The Congo River Alliance, a coalition that includes the Rwanda-backed M23 rebel group, has challenged the neutrality of the Trump administration’s mediation effort in the long-running eastern Congo conflict. In a letter to U.S. Secretary of State Marco Rubio seen by The Associated Press, alliance leader Corneille Nangaa wrote that Washington’s recent sanctions decisions have tilted the scales against the rebels while leaving the Congolese government untouched.
“Your administration has neither imposed any sanctions nor issued even a simple warning to the leaders in Kinshasa, whose intransigent and arrogant attitude calls into question the impartiality and neutrality of the American Facilitator/Mediator,” the letter said. The alliance warned that absent “clearly identifiable corrective measures,” questions would persist over “the facilitation’s ability to preserve, over time, the requirements of impartiality and neutrality that are essential to its credibility.”
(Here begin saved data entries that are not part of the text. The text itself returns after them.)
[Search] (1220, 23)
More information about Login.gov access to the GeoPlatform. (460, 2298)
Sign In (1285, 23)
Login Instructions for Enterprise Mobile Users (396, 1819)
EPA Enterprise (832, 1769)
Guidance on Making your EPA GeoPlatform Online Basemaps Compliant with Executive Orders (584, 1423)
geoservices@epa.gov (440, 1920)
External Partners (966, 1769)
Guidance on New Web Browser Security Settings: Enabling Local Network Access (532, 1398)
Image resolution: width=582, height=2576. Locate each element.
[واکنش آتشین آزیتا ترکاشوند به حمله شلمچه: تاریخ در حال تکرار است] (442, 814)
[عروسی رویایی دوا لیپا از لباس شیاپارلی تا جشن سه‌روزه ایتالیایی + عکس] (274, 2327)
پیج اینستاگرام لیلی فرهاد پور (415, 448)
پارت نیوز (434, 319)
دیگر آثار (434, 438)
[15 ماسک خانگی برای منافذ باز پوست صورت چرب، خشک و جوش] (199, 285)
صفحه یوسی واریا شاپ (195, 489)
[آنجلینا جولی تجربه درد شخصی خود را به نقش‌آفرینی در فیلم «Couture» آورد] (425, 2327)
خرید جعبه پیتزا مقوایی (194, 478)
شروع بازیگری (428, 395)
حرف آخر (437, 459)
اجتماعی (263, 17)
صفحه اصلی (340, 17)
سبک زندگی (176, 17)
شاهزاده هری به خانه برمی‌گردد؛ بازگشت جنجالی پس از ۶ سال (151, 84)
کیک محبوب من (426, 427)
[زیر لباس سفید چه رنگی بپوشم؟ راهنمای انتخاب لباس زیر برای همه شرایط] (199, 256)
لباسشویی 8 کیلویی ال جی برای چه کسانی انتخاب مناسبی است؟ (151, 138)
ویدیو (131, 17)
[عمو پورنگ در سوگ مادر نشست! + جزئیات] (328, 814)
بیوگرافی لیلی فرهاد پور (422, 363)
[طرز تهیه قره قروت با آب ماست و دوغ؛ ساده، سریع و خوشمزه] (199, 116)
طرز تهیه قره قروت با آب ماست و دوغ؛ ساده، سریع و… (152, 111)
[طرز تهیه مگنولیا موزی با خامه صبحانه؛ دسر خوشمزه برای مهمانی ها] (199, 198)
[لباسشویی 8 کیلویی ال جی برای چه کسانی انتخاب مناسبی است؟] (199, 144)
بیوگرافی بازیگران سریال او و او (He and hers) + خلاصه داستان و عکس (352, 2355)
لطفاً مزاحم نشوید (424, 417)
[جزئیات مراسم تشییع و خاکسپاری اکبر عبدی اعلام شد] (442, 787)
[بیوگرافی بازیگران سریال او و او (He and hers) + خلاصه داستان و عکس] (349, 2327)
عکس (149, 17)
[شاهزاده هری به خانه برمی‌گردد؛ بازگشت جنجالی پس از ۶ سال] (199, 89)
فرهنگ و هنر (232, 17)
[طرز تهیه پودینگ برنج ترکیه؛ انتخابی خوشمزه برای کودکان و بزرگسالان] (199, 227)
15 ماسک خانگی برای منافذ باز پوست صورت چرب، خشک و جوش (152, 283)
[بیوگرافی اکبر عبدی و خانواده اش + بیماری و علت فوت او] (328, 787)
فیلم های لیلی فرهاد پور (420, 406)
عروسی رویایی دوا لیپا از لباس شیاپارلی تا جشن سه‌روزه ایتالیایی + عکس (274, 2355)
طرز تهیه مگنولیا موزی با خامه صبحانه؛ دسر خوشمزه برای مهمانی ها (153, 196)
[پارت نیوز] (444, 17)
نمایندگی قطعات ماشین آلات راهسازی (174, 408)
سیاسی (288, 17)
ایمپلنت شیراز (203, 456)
The letter specifically pointed to U.S. sanctions imposed last week on former Congolese President Joseph Kabila, who American officials have accused of funding and supporting the rebels. That action followed earlier sanctions on Rwanda’s military and four senior officials for backing M23, the most powerful of more than 100 armed groups operating in eastern Congo. No comparable measures have been announced against the current administration of Congolese President Felix Tshisekedi, a point the rebel letter seized on.
Congo and Rwanda agreed last year to a U.S.-mediated peace framework that was intended to end years of violence, define terms of economic partnership among the three nations, and unlock access to the region’s vast reserves of rare-earth minerals. Trump praised the two presidents, Felix Tshisekedi of Congo and Paul Kagame of Rwanda, and has since cited the deal as a major achievement. Yet fighting persists on the ground, with both rebel and government forces accusing each other of violating the terms.
Kristof Titeca, a University of Antwerp professor specializing in governance and conflict in Central Africa, told the AP that the U.S. mediation has helped cool regional tensions but has not stopped the escalating violence. “While U.S. mediation has helped cool regional tension, it has not stopped the escalating fighting on the ground,” he said.
The United Nations estimates that M23 has grown from a few hundred members in 2021 to around 6,500 fighters, and in early 2025 the group seized the strategic city of Goma amid a major offensive. The conflict, which has displaced millions over decades, is increasingly intertwined with the global competition for critical minerals used in electronics and clean-energy technologies — a reality that has drawn Washington deeper into a mediator role that the rebel alliance now claims it has forfeited.